MASSACHUSETTS (BLOOMBERG) - A Harvard-sponsored Chinese researcher accused by US officials of trying to smuggle 21 vials of cancer cells taken from a Boston hospital has agreed to plead guilty to a lesser charge and will be permitted to return to China, federal prosecutors said.
Smuggling charges will be dropped against Zheng Zaosong in exchange for his plea to one count of making false statements to US Customs and Border Patrol agents, who found the vials stashed in a sock in his luggage before a flight to Beijing, according to a court filing on Tuesday (Dec 1) in Boston. The government will recommend a judge order his immediate removal from the United States.
Zheng is scheduled to plead guilty on Thursday at a hearing via video conference. His attorney David Duncan declined to comment.
Under questioning by customs agents in December 2019, Zheng initially denied knowing about the vials but later admitted he stole them from the Harvard-affiliated Beth Israel Deaconess Medical Centre lab where he worked, according to federal investigators. Harvard withdrew its sponsorship of Zheng following his arrest.

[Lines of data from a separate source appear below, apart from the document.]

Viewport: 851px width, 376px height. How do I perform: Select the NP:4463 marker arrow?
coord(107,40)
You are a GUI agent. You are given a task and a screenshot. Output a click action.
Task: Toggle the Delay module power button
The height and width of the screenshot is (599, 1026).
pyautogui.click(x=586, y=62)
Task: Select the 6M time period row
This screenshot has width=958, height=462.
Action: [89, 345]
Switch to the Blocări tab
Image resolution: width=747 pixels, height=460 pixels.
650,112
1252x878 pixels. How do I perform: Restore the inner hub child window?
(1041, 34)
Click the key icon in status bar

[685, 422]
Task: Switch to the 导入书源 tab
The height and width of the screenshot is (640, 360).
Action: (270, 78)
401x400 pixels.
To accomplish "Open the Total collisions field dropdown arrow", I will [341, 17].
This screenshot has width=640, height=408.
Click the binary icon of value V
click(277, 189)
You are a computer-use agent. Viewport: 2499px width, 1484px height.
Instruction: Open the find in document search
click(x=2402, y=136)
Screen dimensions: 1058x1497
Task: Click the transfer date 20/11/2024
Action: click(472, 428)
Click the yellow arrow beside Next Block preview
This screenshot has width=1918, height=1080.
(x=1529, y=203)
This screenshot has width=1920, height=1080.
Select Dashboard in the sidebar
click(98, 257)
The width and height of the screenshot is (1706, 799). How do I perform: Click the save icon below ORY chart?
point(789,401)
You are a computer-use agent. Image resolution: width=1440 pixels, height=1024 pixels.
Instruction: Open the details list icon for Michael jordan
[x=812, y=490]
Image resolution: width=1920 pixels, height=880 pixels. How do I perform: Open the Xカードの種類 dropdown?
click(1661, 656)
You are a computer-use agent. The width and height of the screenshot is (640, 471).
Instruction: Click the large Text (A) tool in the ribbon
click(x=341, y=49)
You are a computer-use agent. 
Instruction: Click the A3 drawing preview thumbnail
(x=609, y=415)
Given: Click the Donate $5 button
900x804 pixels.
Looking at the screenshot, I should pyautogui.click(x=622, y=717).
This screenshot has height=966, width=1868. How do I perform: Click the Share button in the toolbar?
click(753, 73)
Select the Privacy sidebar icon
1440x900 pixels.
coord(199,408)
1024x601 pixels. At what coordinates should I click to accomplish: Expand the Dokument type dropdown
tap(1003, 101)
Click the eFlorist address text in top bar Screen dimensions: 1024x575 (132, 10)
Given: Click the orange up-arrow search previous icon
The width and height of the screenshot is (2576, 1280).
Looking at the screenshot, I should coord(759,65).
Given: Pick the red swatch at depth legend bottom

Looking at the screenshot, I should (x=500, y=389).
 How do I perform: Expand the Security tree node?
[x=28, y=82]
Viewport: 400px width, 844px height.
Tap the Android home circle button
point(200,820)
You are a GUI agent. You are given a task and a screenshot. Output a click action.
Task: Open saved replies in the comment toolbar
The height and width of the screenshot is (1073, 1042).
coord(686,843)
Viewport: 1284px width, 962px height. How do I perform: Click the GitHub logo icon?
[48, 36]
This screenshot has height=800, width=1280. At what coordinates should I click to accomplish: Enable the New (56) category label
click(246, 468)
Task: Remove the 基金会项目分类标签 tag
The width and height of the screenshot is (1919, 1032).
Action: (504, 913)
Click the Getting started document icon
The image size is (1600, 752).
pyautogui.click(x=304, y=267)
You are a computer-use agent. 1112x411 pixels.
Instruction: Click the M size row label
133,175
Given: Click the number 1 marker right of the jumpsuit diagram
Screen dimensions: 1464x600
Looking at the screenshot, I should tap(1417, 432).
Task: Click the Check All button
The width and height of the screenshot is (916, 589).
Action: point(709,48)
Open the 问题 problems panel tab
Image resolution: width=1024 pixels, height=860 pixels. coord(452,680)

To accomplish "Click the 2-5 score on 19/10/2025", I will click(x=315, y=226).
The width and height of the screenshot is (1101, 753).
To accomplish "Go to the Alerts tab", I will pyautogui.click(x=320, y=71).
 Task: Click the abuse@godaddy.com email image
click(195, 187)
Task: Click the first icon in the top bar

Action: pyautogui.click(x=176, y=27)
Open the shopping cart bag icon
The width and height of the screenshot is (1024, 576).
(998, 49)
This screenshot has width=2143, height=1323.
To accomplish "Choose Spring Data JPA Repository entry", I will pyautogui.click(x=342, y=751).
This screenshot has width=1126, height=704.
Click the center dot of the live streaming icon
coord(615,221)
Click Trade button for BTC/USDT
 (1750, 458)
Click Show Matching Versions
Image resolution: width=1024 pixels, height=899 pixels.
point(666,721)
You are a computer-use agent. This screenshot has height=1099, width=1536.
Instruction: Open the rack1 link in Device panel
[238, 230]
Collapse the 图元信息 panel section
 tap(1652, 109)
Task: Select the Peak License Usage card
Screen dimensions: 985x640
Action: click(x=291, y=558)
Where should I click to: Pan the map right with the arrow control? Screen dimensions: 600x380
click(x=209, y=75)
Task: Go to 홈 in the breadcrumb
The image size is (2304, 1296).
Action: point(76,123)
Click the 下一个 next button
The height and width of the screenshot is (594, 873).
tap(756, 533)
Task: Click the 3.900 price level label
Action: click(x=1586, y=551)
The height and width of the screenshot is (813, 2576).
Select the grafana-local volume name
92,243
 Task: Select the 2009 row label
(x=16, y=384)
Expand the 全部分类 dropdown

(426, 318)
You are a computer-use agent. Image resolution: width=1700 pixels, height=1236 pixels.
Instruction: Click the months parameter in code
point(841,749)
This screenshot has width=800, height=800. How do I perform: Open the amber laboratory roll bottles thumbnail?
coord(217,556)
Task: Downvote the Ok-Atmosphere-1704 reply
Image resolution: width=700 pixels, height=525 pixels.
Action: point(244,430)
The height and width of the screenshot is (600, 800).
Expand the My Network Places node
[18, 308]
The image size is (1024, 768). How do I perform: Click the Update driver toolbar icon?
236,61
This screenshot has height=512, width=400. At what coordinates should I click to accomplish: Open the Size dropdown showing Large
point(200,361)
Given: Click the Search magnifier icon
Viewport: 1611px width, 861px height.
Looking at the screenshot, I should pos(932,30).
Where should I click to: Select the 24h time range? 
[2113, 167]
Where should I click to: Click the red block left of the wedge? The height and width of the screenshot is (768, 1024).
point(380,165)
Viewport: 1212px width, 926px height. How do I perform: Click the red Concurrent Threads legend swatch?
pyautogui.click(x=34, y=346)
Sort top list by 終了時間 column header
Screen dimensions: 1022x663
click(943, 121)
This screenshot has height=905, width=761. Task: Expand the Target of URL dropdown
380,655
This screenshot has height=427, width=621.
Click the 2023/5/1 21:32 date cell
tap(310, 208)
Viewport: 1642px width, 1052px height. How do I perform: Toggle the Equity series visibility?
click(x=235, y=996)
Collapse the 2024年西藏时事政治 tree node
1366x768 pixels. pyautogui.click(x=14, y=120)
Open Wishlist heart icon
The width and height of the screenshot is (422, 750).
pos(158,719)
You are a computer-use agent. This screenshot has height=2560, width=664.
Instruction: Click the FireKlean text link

The Zheng case is one of several involving Chinese scientists initially accused of spying or theft in the US but were later allowed to plead to lesser charges.
In November, the Justice Department backed off conspiracy charges in a case against a Chinese computer science professor accused of stealing trade secrets for Huawei Technologies. The charges were dropped in exchange for Bo Mao's plea to a single count of making false statements.
The US made a similar deal with a Chinese professor working at Ohio State University who admitted making false statement in grant applications to the the National Institute of Health that concealed his affiliation to a university in China.